Splunk Source Connector for Confluent Platform

The Splunk Source Connector provides a way to integrate Splunk with Apache Kafka®. The connector receives data from applications that would normally send data to a Splunk HTTP Event Collector (HEC).

The connector has support for [X-Forwarded-For] which allows it to be used behind a load balancer.

Note

The connector does not support receiving data from a Splunk Universal Forwarder or Splunk Heavy Forwarder.

Important

This connector listens on a network port. Running more than one connector task or running in distributed mode can cause undesirable effects if another task already has the port open. It is recommended that you run this connector in Standalone Mode.

How to use this connector

The main purpose of the Splunk Source connector is to replace the Splunk HTTP Event Collector (HEC). This allows you to capture events from device and client applications and get these events immediately into Kafka for normal and real-time stream processing.

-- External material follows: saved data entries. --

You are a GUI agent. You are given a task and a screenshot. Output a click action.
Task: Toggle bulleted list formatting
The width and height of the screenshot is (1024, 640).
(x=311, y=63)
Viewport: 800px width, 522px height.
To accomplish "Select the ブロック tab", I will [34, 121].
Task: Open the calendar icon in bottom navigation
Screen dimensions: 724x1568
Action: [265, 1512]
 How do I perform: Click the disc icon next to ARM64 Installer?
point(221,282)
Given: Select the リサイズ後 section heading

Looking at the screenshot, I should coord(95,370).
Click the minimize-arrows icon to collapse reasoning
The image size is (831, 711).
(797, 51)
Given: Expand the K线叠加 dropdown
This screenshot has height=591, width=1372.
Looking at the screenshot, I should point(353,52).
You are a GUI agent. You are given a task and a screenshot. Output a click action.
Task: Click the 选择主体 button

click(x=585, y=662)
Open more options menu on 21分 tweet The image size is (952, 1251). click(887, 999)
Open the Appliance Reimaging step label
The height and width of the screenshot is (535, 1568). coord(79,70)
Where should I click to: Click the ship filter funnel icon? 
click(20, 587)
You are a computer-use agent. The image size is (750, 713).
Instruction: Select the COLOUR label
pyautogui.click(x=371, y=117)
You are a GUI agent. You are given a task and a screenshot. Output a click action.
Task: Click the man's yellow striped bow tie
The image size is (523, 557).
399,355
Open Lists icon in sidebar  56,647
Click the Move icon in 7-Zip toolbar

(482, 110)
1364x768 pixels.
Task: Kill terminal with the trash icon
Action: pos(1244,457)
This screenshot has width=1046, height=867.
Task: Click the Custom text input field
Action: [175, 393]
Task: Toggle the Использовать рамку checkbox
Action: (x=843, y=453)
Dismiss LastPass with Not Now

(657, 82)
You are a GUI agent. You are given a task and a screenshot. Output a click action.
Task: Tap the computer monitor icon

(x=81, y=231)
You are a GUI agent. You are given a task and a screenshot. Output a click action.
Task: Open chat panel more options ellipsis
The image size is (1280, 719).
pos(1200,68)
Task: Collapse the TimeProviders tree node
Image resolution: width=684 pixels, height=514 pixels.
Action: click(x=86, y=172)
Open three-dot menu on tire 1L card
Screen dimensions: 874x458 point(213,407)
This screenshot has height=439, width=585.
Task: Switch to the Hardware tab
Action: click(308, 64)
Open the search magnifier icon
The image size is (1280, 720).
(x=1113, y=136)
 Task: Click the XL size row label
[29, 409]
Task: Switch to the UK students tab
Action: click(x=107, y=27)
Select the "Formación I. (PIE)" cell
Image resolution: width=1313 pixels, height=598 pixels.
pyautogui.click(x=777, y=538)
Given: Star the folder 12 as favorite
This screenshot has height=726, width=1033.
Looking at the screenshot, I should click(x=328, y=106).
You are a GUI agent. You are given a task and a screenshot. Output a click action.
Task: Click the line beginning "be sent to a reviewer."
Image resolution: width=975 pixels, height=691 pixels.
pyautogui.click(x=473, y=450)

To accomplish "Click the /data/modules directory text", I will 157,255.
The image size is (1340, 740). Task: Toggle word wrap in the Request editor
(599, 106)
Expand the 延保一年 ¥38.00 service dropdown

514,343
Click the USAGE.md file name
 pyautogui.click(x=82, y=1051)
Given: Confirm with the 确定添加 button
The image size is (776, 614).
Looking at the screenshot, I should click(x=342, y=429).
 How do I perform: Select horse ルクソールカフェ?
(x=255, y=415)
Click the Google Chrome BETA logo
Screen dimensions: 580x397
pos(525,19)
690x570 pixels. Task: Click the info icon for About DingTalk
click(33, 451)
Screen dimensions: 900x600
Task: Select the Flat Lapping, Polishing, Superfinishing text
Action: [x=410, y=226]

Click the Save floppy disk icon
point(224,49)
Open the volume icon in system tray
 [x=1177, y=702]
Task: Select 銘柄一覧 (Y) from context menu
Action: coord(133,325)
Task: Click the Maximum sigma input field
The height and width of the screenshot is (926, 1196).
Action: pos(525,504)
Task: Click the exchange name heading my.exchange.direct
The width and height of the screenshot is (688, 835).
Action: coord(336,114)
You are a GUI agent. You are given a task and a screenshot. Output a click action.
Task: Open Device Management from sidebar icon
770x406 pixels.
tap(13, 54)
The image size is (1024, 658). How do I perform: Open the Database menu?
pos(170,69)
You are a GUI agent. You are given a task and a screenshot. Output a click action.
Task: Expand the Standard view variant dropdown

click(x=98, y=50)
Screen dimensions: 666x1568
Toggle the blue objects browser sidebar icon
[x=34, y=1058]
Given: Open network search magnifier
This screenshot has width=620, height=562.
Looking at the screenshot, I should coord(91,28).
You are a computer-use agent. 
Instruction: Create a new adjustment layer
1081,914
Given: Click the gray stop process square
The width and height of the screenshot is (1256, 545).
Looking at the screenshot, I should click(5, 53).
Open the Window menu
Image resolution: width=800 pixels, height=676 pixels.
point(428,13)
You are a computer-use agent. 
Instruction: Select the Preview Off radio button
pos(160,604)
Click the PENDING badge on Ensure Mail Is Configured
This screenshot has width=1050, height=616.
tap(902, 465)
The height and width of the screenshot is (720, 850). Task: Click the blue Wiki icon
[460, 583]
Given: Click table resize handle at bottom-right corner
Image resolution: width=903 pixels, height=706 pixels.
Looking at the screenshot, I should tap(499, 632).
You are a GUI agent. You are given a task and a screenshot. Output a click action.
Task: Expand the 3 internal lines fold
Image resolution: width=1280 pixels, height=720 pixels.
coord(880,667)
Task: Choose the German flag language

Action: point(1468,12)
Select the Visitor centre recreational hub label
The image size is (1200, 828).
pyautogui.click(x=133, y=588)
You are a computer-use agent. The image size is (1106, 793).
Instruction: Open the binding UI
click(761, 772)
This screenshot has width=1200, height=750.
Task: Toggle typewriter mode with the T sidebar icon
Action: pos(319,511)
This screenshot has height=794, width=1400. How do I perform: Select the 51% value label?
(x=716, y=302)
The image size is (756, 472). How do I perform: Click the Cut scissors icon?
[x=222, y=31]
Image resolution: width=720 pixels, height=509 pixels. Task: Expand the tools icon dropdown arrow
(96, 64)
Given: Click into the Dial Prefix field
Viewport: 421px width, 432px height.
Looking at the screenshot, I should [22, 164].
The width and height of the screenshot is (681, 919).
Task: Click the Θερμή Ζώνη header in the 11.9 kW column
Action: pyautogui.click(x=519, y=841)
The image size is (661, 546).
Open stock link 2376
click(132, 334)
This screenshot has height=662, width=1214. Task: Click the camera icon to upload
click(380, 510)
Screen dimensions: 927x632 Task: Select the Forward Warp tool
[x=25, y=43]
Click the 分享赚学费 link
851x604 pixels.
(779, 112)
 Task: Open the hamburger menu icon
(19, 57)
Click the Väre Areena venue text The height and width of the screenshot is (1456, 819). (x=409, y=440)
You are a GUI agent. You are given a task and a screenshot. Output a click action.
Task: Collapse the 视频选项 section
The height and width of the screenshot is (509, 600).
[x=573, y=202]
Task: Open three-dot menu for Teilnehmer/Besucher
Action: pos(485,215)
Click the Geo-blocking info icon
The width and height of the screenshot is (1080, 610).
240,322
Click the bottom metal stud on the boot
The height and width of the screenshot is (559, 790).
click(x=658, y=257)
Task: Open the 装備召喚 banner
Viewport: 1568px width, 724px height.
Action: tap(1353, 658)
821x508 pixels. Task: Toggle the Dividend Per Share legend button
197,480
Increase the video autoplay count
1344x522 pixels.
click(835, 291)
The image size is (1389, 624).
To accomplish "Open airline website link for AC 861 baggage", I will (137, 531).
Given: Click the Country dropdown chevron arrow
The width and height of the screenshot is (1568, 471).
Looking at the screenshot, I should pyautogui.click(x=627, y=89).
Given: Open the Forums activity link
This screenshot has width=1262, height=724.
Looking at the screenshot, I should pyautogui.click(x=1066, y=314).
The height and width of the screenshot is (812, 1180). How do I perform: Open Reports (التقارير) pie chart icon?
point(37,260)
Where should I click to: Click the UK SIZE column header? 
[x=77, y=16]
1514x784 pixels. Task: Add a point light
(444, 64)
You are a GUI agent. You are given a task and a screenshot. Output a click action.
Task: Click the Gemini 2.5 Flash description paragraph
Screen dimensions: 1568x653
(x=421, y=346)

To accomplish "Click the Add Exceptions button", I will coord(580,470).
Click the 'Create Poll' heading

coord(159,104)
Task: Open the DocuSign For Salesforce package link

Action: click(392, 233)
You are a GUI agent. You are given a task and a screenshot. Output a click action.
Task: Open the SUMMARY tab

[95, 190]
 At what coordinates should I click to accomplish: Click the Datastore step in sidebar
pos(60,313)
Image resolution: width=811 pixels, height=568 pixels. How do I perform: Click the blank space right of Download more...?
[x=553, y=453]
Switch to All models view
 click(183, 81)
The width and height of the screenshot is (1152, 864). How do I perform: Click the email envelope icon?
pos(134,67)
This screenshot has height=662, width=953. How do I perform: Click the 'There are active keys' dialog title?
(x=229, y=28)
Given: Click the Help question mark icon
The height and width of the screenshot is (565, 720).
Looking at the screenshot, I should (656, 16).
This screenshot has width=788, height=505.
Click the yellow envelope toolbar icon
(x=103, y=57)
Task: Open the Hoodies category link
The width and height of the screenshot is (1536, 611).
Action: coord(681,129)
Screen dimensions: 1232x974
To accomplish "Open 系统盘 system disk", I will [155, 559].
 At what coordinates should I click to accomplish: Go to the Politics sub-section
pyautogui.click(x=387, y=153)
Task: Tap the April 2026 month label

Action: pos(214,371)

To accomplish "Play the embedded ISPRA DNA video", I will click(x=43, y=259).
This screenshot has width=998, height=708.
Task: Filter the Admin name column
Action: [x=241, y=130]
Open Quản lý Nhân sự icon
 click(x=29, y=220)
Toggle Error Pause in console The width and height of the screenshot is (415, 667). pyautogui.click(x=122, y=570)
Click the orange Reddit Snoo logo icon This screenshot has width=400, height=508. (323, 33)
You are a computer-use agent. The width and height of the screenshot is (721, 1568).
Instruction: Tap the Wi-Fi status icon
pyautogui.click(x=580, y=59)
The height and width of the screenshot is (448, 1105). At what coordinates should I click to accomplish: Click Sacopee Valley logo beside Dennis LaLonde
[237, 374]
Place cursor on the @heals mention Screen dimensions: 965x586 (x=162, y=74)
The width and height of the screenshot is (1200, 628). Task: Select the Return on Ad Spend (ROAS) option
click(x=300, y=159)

The following shows the conventional way a Splunk HTTP Event Collector captures events from devices and client applications. The events can be queried, but the events are not available for real-time stream processing.

Splunk HTTP Event Collector Flow

HTTP Event Collector

The following shows three Splunk Source connectors running in Connect Standalone mode. The devices and client applications send their events to an endpoint that looks like Splunk HEC. But, in this case, Splunk HEC is replaced by the Splunk Source connector(s) that can write events directly to Kafka, where they can be further processed and consumed in real time.

Kafka Connect Splunk Source Connector Flow

Multiple Splunk Source Standalone Nodes

Standalone mode

For a production environment, we recommend using the Splunk Source connector with Connect Standalone nodes.

A Splunk Source connector always runs one task that listens to a network port you specify in the configuration. The load balancer has to know the hosts and ports where it sends incoming event data, and Standalone is the only Connect mode that allows you to be certain where the connector’s tasks are running.

Note

Additional Splunk Source connectors can run in the same worker, but they have to use different ports.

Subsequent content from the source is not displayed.